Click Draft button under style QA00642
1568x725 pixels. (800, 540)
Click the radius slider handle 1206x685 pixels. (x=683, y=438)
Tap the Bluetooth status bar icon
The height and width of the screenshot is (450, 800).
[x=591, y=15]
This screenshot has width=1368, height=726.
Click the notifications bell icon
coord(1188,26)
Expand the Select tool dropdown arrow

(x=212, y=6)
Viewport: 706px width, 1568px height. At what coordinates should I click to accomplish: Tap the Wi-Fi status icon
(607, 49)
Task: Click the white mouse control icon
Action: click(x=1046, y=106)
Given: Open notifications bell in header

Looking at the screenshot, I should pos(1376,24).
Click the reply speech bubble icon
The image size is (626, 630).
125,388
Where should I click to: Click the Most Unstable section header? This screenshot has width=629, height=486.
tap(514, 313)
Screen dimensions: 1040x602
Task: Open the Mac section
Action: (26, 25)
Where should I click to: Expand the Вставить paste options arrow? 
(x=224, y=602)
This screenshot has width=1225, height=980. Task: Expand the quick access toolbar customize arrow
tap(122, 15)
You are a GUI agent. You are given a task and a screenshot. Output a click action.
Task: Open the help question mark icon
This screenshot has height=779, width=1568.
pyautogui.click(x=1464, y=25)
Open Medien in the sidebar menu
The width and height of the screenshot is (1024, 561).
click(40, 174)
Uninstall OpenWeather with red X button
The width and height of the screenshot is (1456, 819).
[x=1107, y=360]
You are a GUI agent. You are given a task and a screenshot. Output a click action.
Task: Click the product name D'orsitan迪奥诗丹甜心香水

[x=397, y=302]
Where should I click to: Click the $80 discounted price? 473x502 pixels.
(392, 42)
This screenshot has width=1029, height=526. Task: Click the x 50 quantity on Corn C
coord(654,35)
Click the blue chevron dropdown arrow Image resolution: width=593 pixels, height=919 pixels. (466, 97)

◆ Task
Gather every line from the rows above that contains the string "dropdown". Case counts.

◆ Task response
Expand the Select tool dropdown arrow
Click the blue chevron dropdown arrow Image resolution: width=593 pixels, height=919 pixels. (466, 97)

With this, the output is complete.